As a brutal heat wave cooks the West in the run-up to Labor Day, California’s power grid manager is calling on electric vehicle owners to avoid charging at peak times. The request is part of a broader effort to keep the state’s grid up and running, while locals crank their air conditioners to outlast a streak of blazing-hot days.
Through at least September 2, the California Independent System Operator (CAISO) is asking residents to conserve energy by “setting thermostats to 78 degrees or higher, if health permits, avoiding use of major appliances and turning off unnecessary lights” from 4 to 9 p.m. Pacific. “They should also avoid charging electric vehicles” during that time frame, added the nonprofit, which oversees California’s grid and energy market.
CAISO cautioned in a separate note that it may issue further calls to safeguard electricity “through the Labor Day weekend,” in response to triple-digit forecasts. The warning came as Gov. Gavin Newsom issued an emergency proclamation to increase energy production in the state.
The soaring temps and conservation requests come as California’s Air Resources Board clears the way to ban the sale of new gasoline-powered passenger cars. The graduated regulation won’t fully kick in for more than 12 years, but it sparked questions as to whether the state’s grid can reliably power millions of additional EVs by then, given California’s recent history of summer blackouts. Across the U.S., the rise of EVs demands serious investments from utilities and grid operators to boost capacity.

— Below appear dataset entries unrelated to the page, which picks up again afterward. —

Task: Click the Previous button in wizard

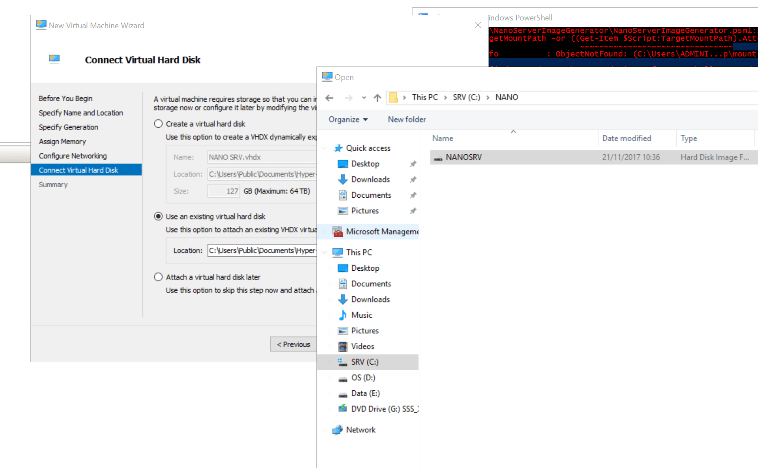Action: pos(294,344)
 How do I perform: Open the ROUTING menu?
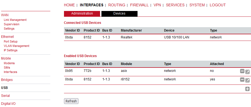point(117,5)
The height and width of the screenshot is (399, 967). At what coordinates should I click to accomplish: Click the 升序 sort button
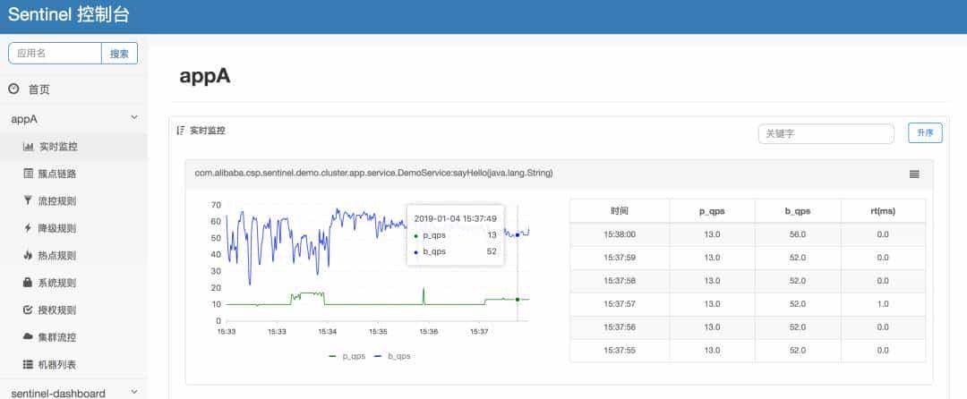tap(925, 133)
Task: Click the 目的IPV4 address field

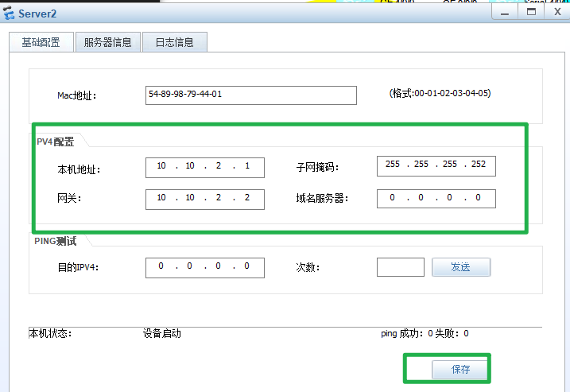Action: coord(204,267)
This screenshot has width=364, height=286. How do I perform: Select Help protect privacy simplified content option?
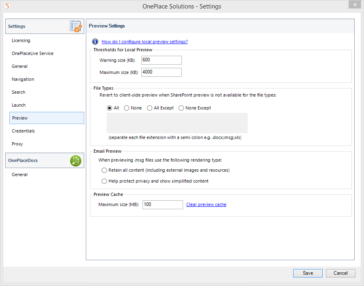click(104, 181)
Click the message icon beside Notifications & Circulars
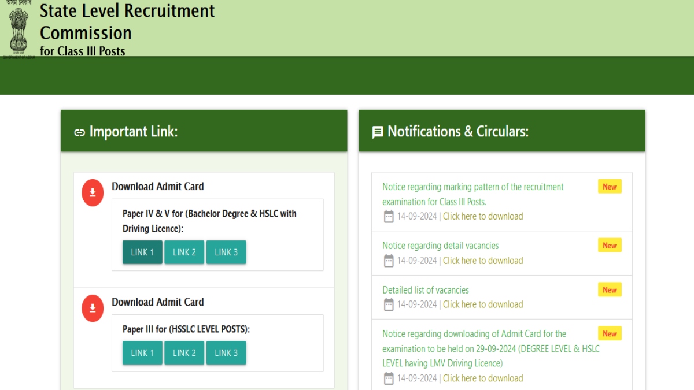Viewport: 694px width, 390px height. click(x=378, y=132)
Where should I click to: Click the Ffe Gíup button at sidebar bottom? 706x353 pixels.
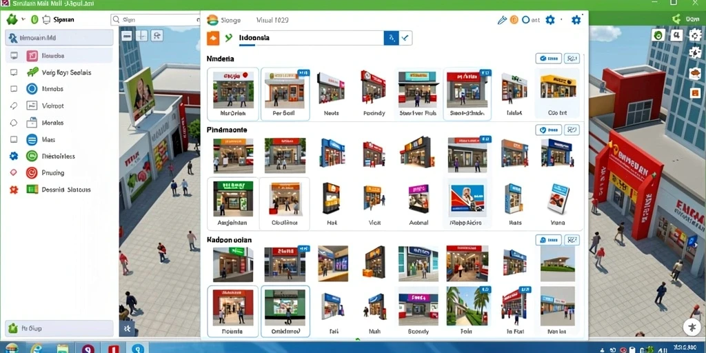59,328
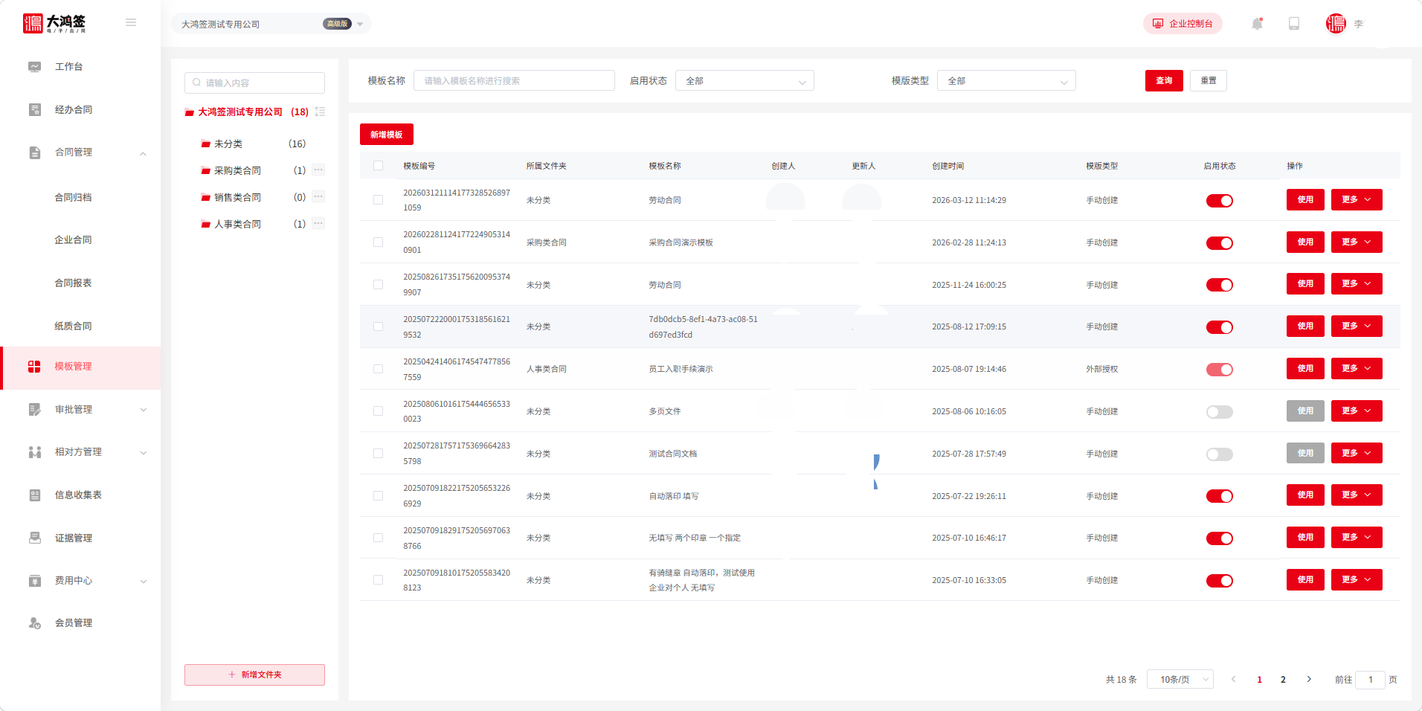Collapse sidebar using hamburger menu icon
This screenshot has width=1422, height=711.
pyautogui.click(x=131, y=23)
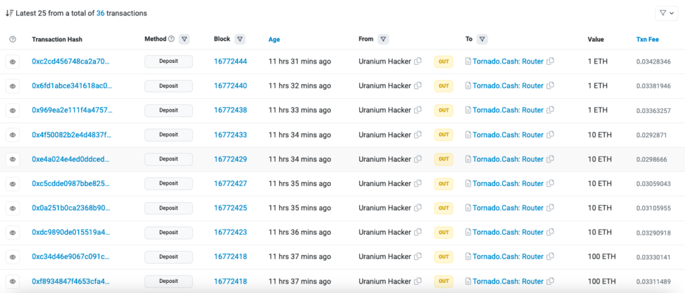Image resolution: width=685 pixels, height=293 pixels.
Task: Click Deposit method button in first row
Action: [169, 62]
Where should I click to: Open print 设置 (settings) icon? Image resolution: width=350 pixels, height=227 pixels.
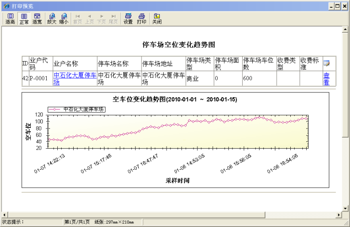pos(128,18)
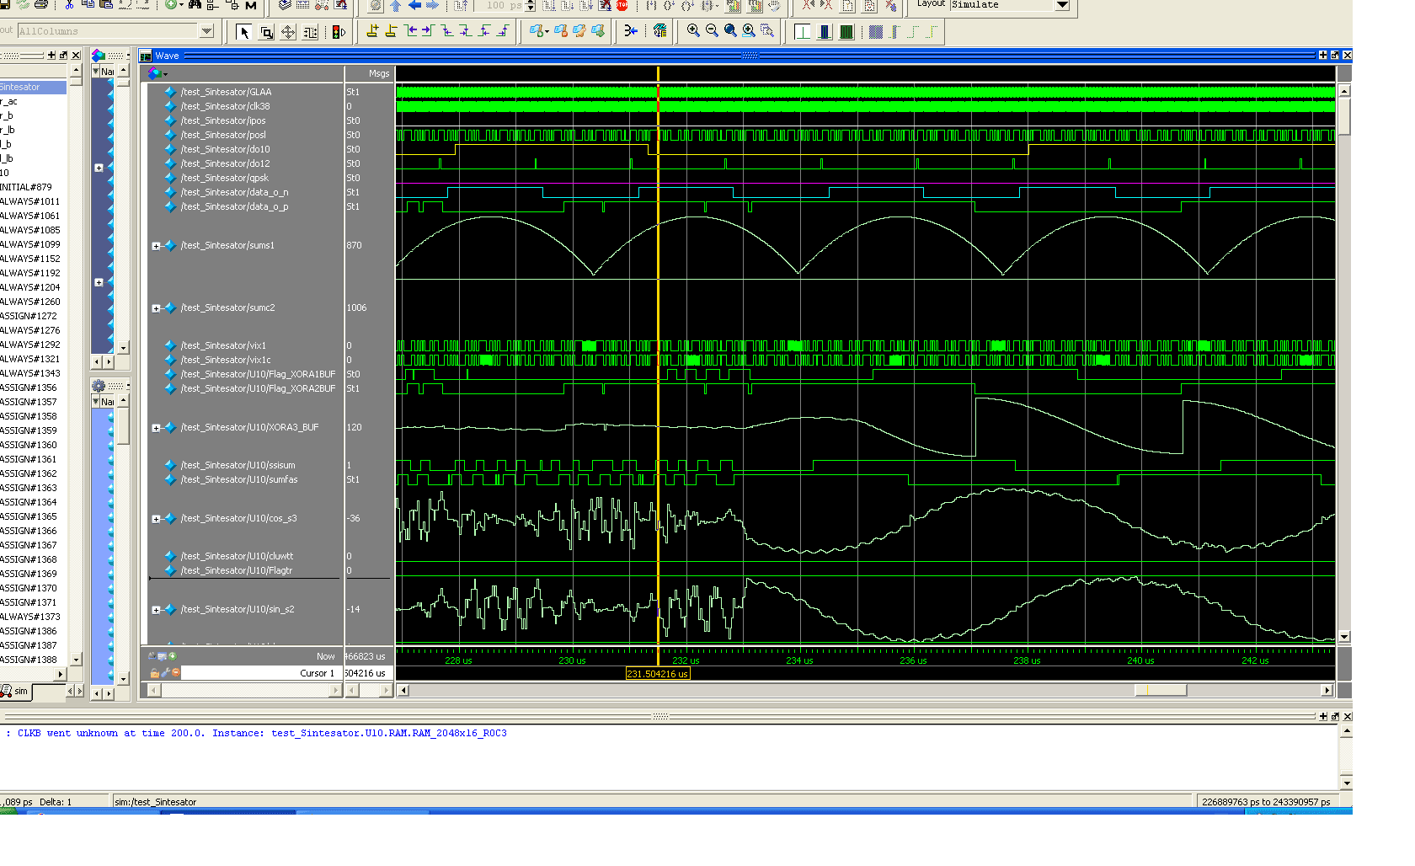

The clock is ticking, but the regulation is seen by climate experts as a crucial step for California, and the other states that may follow its lead, to slash the greenhouse gas emissions that are making heat waves ever worse and more frequent. Gas-powered passenger vehicles and light-duty trucks make up more than half of U.S. transportation emissions, according to the Environmental Protection Agency.
“For the fifth largest economy to declare such a thing by 2035 is properly aggressive,” Dr. William Collins, the director of Berkeley Lab’s Climate and Ecosystem Sciences Division and Carbon Negative Initiative, told TechCrunch after the board approved the regulation.
Dr. Anne Lusk, a researcher and teacher at Harvard’s School of Public Health, also said the timing was right in a call this week with TechCrunch.
“For the issue of mobile source air pollution, we need the policy immediately,” she said. Yet, because of other issues like range anxiety and income inequality, “I think 2035 is right,” she clarified, citing the time needed for automakers to release more affordable EVs, for more used EVs to hit secondary markets and for the U.S. to shore up its charging infrastructure. To that point: A recent J.D. Power survey spotlighted poorly maintained chargers and high prices as two key obstacles to EV adoption.
Crucially, the 2035 ban includes an exception for new plug-in hybrids. It also does not prohibit the sale of used gas-powered vehicles, nor does it forbid them from roads.
In the meantime, it’s hot as hell and only getting hotter. California maintains a list of cooling centers and tips for residents who are suffering from extreme heat, which is the deadliest form of extreme weather in the U.S., per the National Weather Service.